**Work task**:
Retype, without any change, the line that contains "Open the Тип dropdown showing Анализ движения" and every line that follows it to the end of the entries, and nothing else.

**Source data**:
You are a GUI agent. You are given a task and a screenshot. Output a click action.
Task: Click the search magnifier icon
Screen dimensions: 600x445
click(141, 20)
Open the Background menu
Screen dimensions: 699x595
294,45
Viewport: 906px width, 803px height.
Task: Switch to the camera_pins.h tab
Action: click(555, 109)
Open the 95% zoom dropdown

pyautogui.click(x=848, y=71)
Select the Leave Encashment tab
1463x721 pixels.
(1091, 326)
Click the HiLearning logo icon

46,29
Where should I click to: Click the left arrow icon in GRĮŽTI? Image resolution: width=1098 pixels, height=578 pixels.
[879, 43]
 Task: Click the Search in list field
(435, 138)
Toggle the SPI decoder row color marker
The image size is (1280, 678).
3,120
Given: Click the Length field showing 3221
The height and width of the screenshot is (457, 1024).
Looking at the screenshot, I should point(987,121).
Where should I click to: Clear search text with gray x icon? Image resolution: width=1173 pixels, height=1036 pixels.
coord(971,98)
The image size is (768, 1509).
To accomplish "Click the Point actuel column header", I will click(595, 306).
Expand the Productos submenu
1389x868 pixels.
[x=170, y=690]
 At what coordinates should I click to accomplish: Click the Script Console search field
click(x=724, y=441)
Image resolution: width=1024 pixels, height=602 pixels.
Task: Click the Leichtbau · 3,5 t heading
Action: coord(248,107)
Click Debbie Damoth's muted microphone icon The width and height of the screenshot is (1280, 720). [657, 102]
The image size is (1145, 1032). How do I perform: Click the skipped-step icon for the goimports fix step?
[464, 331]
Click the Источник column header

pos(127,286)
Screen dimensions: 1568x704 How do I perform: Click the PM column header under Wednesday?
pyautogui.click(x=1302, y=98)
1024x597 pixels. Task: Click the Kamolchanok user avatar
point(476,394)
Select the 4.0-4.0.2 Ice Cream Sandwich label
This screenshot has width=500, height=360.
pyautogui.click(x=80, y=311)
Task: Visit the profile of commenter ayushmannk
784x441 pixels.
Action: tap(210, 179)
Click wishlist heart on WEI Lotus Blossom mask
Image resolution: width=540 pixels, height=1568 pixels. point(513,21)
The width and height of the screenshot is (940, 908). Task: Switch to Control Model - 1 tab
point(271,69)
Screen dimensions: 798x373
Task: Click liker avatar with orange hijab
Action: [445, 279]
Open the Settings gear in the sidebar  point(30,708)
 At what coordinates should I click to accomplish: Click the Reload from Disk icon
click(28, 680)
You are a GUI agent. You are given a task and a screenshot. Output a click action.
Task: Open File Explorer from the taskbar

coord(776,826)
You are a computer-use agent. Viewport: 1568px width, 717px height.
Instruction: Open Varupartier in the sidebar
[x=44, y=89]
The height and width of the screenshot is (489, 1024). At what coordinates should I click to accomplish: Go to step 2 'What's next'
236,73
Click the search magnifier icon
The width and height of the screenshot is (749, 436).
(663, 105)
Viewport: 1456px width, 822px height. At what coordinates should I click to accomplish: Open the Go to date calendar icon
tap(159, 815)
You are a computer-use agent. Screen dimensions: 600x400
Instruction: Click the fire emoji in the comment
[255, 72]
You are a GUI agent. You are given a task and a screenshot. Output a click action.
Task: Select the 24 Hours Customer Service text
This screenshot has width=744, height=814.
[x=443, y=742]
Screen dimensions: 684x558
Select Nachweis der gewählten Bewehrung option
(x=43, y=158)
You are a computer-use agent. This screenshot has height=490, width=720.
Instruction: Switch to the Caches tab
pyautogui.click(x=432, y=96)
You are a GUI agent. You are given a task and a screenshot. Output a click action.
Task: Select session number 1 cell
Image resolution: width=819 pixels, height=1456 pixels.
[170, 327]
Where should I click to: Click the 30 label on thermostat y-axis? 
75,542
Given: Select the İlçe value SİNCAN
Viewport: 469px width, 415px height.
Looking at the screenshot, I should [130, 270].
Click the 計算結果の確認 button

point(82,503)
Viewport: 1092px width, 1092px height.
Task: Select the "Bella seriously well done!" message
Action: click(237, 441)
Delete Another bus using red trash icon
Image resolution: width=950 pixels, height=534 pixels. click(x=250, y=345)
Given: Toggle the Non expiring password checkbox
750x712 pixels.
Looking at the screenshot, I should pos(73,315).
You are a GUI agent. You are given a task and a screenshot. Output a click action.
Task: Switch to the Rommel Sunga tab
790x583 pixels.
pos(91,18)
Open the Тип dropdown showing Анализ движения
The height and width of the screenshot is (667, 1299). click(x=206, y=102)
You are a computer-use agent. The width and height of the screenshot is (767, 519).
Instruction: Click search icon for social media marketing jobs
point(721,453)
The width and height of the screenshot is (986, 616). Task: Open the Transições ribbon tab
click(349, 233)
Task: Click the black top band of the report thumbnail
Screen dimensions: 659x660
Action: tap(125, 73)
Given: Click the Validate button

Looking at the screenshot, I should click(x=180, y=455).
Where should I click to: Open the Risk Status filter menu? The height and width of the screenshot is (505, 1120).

**Task output**:
Open the Тип dropdown showing Анализ движения
The height and width of the screenshot is (667, 1299). click(x=206, y=102)
You are a computer-use agent. The width and height of the screenshot is (767, 519).
Instruction: Click search icon for social media marketing jobs
point(721,453)
The width and height of the screenshot is (986, 616). Task: Open the Transições ribbon tab
click(349, 233)
Task: Click the black top band of the report thumbnail
Screen dimensions: 659x660
Action: tap(125, 73)
Given: Click the Validate button

Looking at the screenshot, I should click(x=180, y=455).
Where should I click to: Open the Risk Status filter menu? The height and width of the screenshot is (505, 1120).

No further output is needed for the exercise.